Travel Blog

30 Jul

RYOJI IKEDA AT DHC/ART

  • RYOJI IKEDA AT DHC/ART

    Posted by Robyn Fadden

    One of the biggest names in contemporary art and minimalist electronic music in Japan – and these days around the world too, from Parisian galleries to New York City’s Park Avenue Armory – Ryoji Ikeda now makes his unique audio-visual mark on Montreal. Always a champion of international-scale challenging art work, DHC/Art in Old Montreal hosts Ikeda’s first survey exhibition in North America…

    The solo exhibition, showing until November, spans the four floors of DHC/Art’s main space and the two large rooms of its high-ceilinged adjacent space. Upon first glance, the pieces on the first floor seem to be monochromes squares, but upon closer inspection – with nose inches away from the images, a series of very small numbers emerges. Going upstairs, we see a systematic arrangement of old computer punch cards and have to use magnifying loupes to view back-lit images of microfilm. This deep fascination with data in its smallest component parts – and its coded cultural meanings – continues throughout the show, balanced by Ikeda’s artistic sensibility for the abstract, the invisible and the emotional.

    The two pieces in the adjacent space – data.tron and data.matrix – incorporate music and moving images, creating a mostly black-and-white immersive space, as if a computer processor (with a symphonic sensibility) has been blown open for us to walk right into. I spoke with Ikeda about his artistic process: he collaborates on his work with several artistic and curatorial staff as well as programmers, but the initial creative, intuitive process happens alone.

    “I experiment a lot,” he says. “Each time I discover something new and I use it or I don’t or I add something else, make modifications – really it’s a lot like cooking!”

    Ikeda creates his art and music based on scientifically correct mathematical data that he mixes and recombines like ingredients in a complex, changeable recipe – the result is much more subjective and emotional than one might assume.

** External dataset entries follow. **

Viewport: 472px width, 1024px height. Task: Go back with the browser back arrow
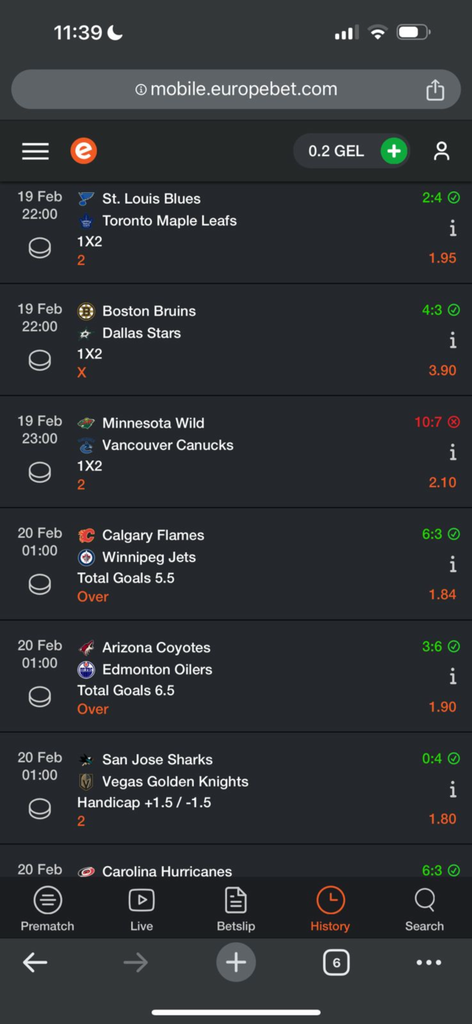click(35, 963)
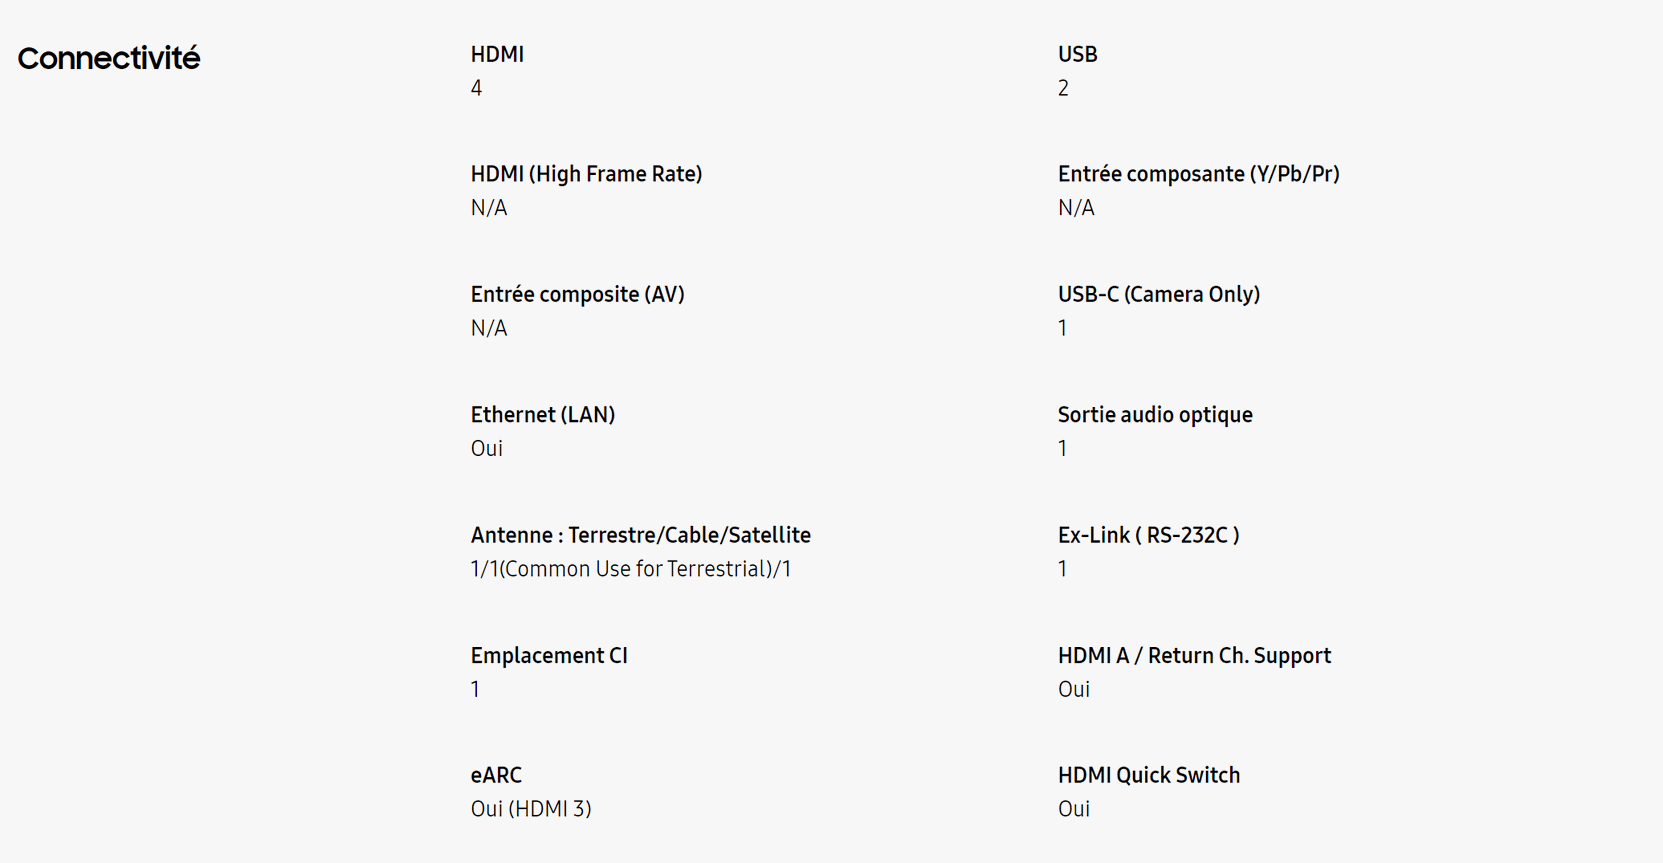Select the Entrée composite (AV) label

pos(577,294)
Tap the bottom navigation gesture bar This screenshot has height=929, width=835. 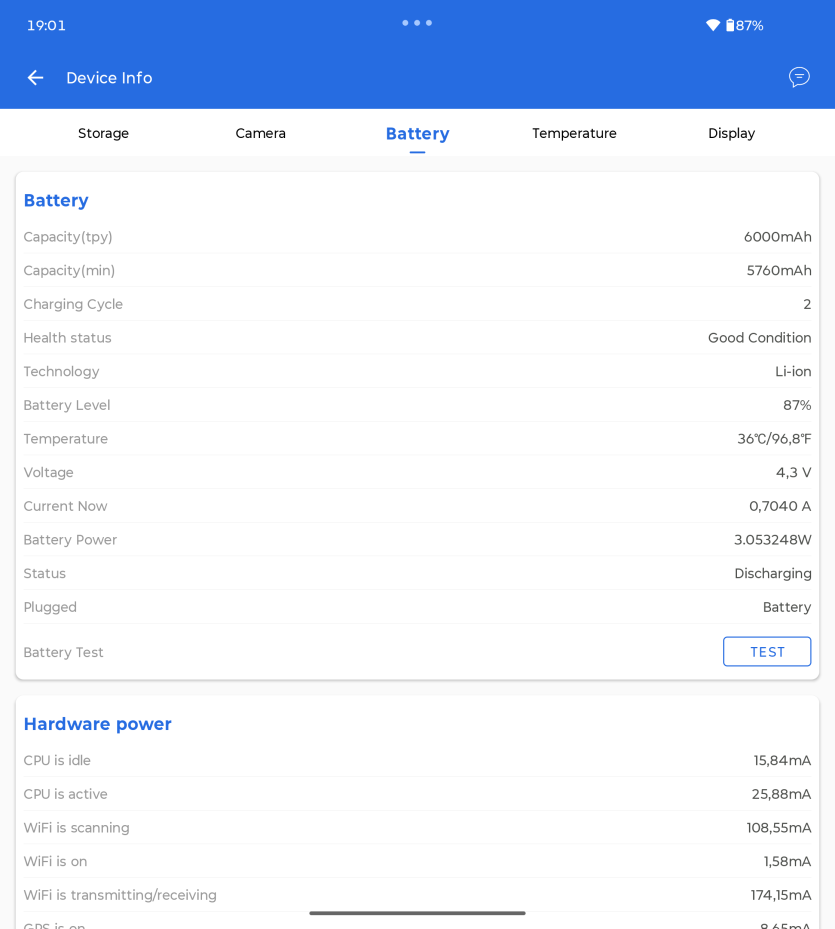[x=417, y=913]
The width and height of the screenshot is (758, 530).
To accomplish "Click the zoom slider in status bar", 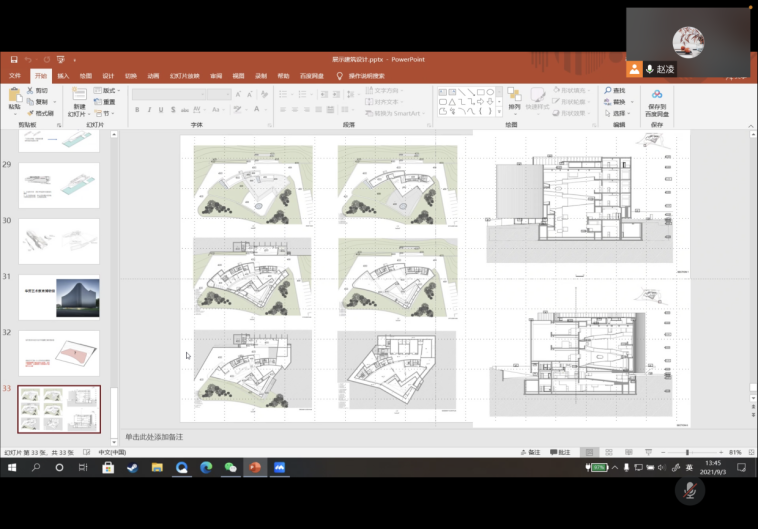I will [x=689, y=452].
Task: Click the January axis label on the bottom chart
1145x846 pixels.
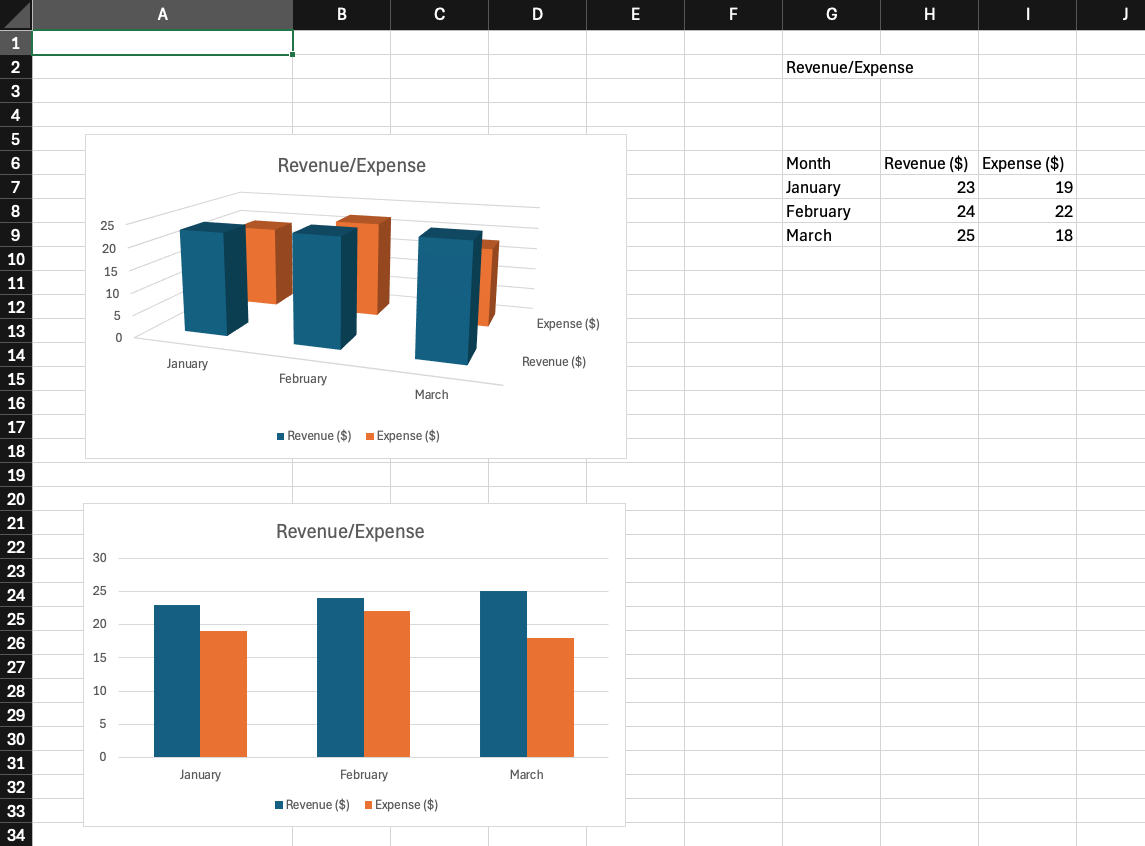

    Ikeda has even collaborated with the developer of the new Honda Civic car on data.anatomy [civic], an audio-visual piece which uses only the car’s engineering data.

    “I love the mathematical world but I’m not really a big fan of using the mathematical method,” says Ikeda. “I’m an artist, I have to use my hands and my head in that way, intuitively. The mathematical world is very pure, idealistic. Math and music are like siblings – I’m primarily a musician, so it’s very natural for me to deal with mathematics… Notes and data are like tiny building blocks to be composed with.”

    For Ikeda, his work is in balancing the visible, concrete data of numbers, forms, notes and values with the invisible, abstract world of observation, nature and interpretation.

    “I always try to create a balance between the physical and the mathematical, the material and the ideal. That’s why for me, as a musician, it’s a big challenge to do something in the context of visual art, it’s very interesting [to break down these systems of code] – people will try to find their own meaning in it, enjoy it, feel it.”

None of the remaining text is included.